[Since the capture Dr. Ock, in the form of Peter Parker, that night in the old Navy Yard, Steve has been dogged by memories and images he can't shake from his head. They gum up his thoughts in the gauze of the past. They come in violent, red-filtered flashes, in the most mundane of moments. He'll be walking to the break room from the screening room, just stretching his legs and muttering about Loki, and suddenly the acrid scent of gunpowder, the iron taste of blood, the thundering of shells, drop down around him in a full scene of mid-century warfare. There are screams, boys begging for their mothers, for water, for God, in that order, and he'll feel a cold finger of sweat drop between shoulder blades. Then it's with him. The rest of the day, after a 20 second horror show, he's on edge, miniature battles being fought in the acid that builds up in his muscles. He never shakes, but that's a simple miracle and has nothing to do with personal constitution.
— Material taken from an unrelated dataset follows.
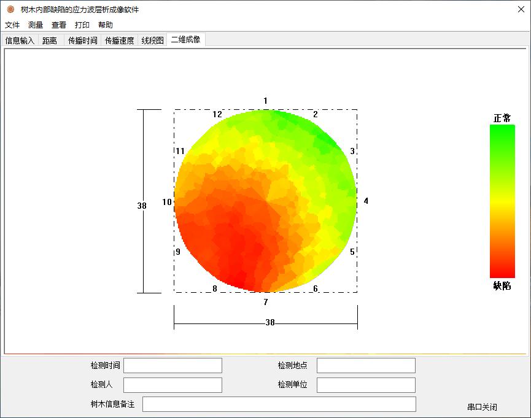This screenshot has height=418, width=531.
Task: Select the 传播速度 tab
Action: click(x=119, y=41)
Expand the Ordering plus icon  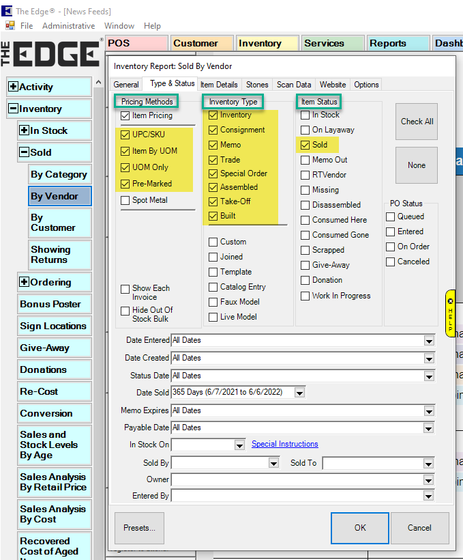[x=24, y=282]
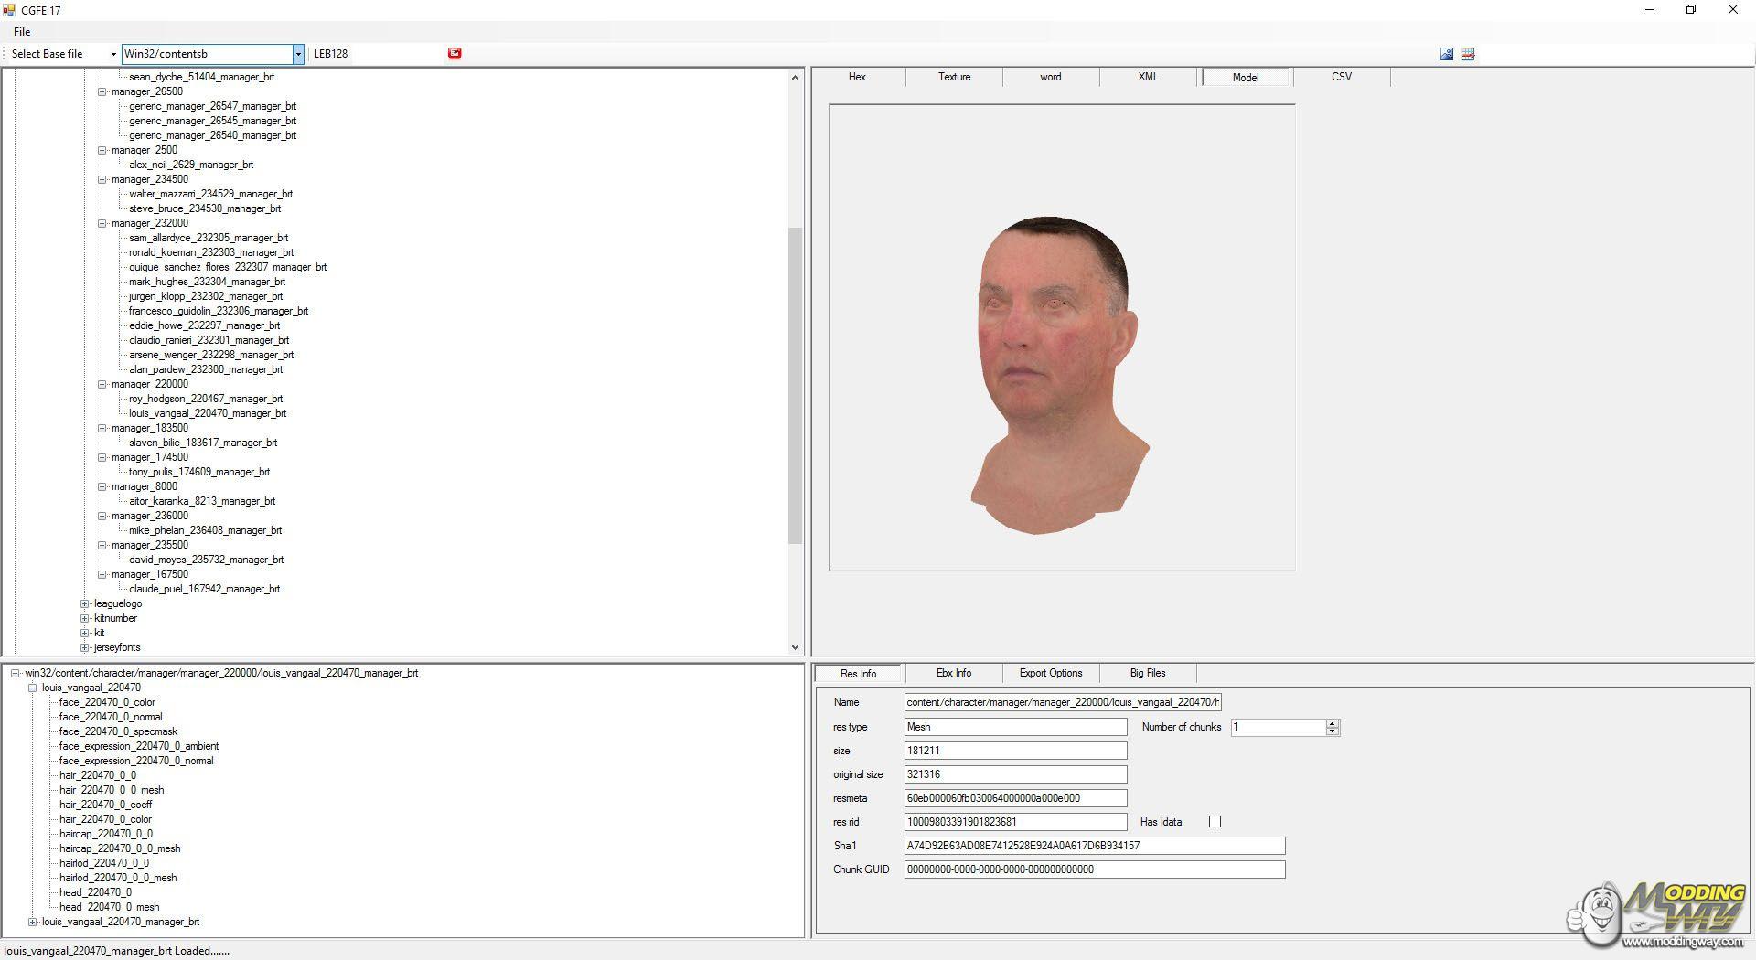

That's only part of the reason it's become routine to head to that hole-in-the-wall gym on the Lower East Side. He wasn't lying to Ms. Stacy when he said he was angry. He is angry. Not at the babies, the flowers, the dogs, but at everything else, the helplessness he feels in the steel face of this new century, the confusion. And now, these moments that his thawed brain recalls of its own volition that drown out reality. The gym helps. The bags of sand help. Steve sweats, his skin glistening in the humming yellow bulbs of the low-lit gym. His muscles coil and release, pumping against the splitting face of the bag, transferring some of that anger violently.
He's off in his own little world, the ugly, small world of his mind. Peggy is a relief. Bucky is a relief. Hell, even Stark is a relief. But none of them are enough. There's still too much and he's still angry, so he punches the crap out of a bag, alone, his lips pressed together and sweat stinging his eyes.]